Exercise requirements: Search the data for the word "Link" and copy every line that contains it.

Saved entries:
****************

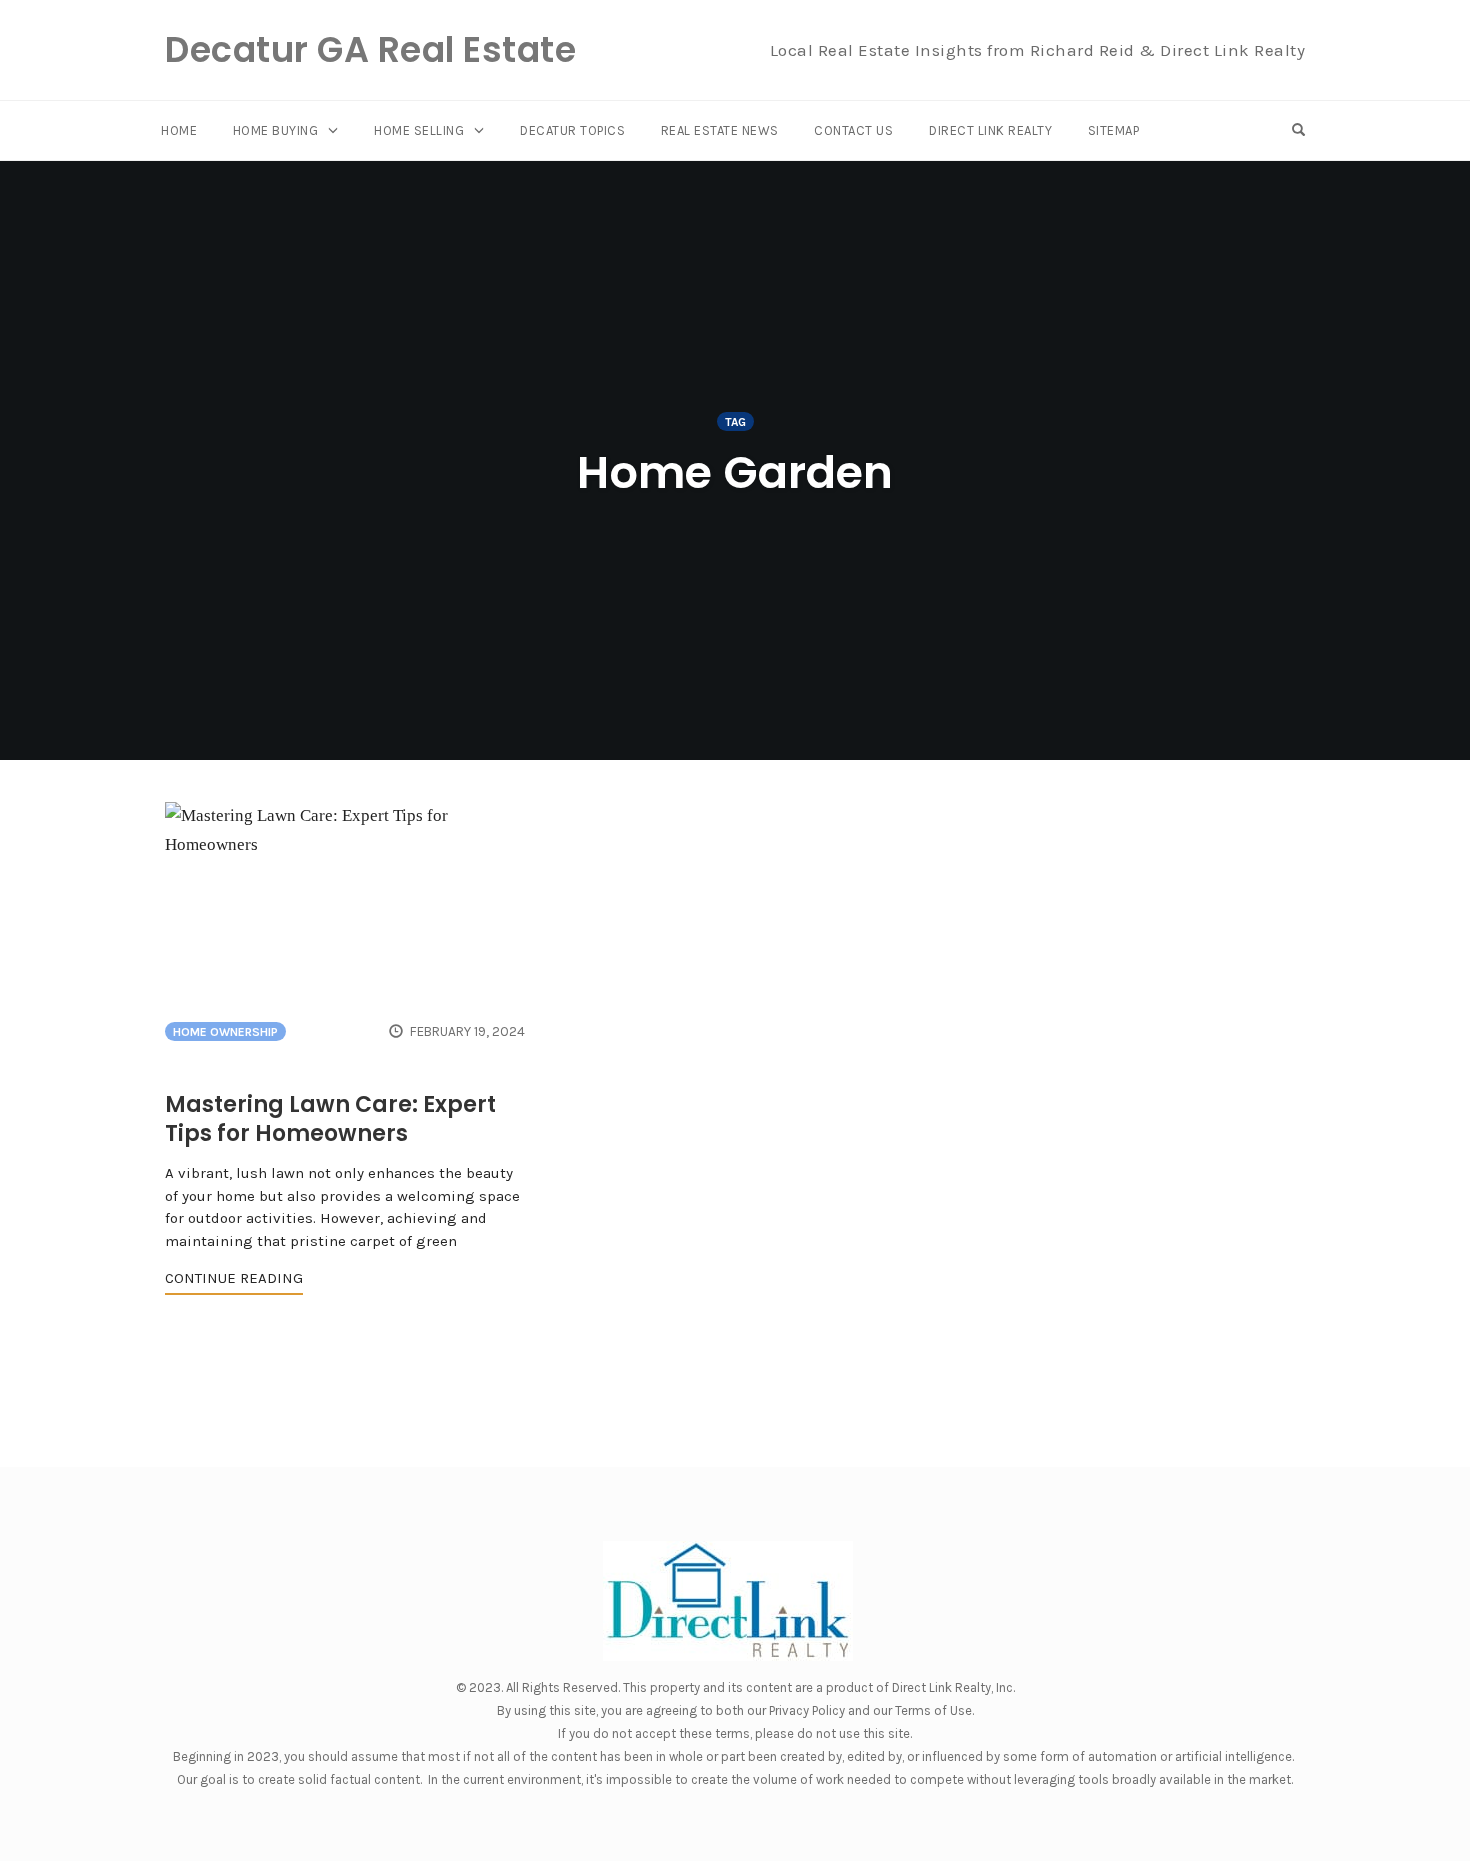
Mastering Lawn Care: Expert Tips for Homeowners (330, 1119)
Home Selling (419, 130)
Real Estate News (720, 130)
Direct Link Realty (990, 130)
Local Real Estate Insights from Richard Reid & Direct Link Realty (1038, 50)
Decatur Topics (572, 130)
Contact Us (853, 130)
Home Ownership (225, 1032)
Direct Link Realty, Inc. (953, 1687)
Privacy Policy (807, 1710)
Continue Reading (234, 1278)
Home (179, 130)
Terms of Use (933, 1710)
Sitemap (1114, 130)
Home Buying (276, 130)
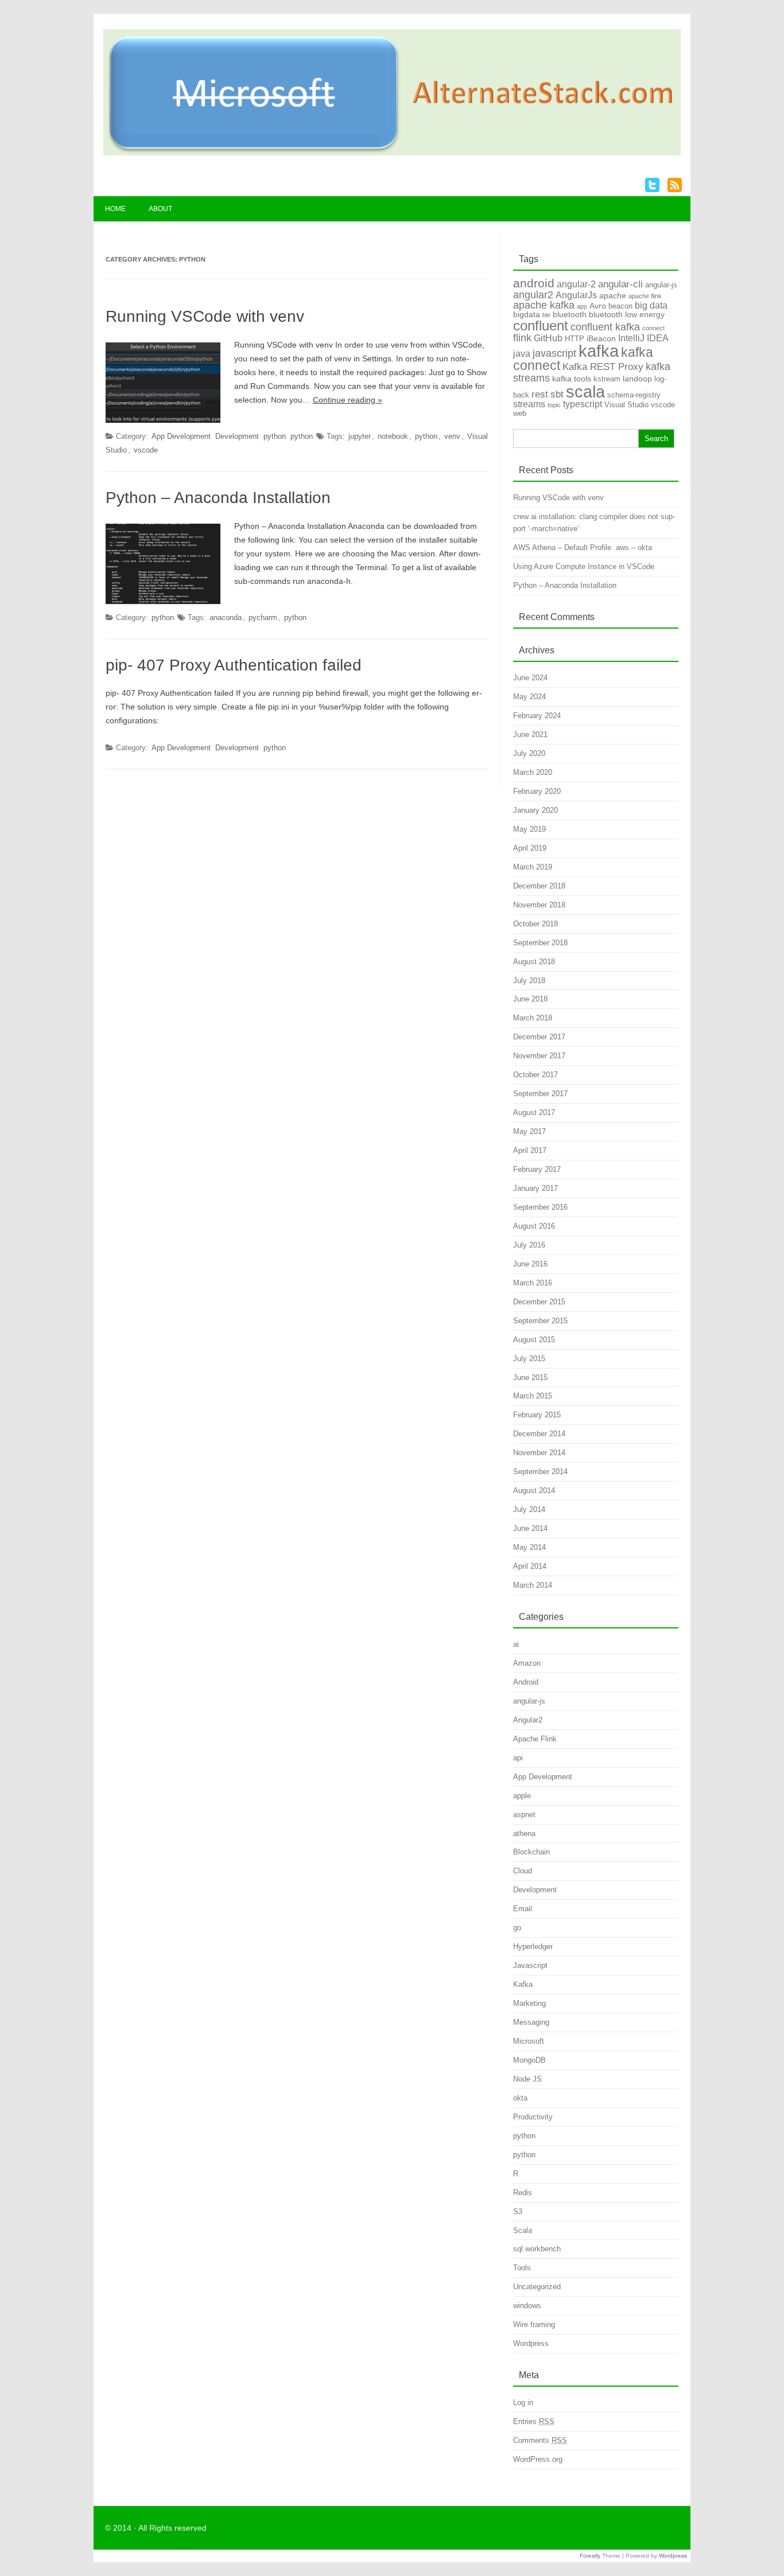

****************

Answer to the problem:
Direct Link Realty (990, 130)
Local Real Estate Insights from Richard Reid & Direct Link Realty (1038, 50)
Direct Link Realty, Inc. (953, 1687)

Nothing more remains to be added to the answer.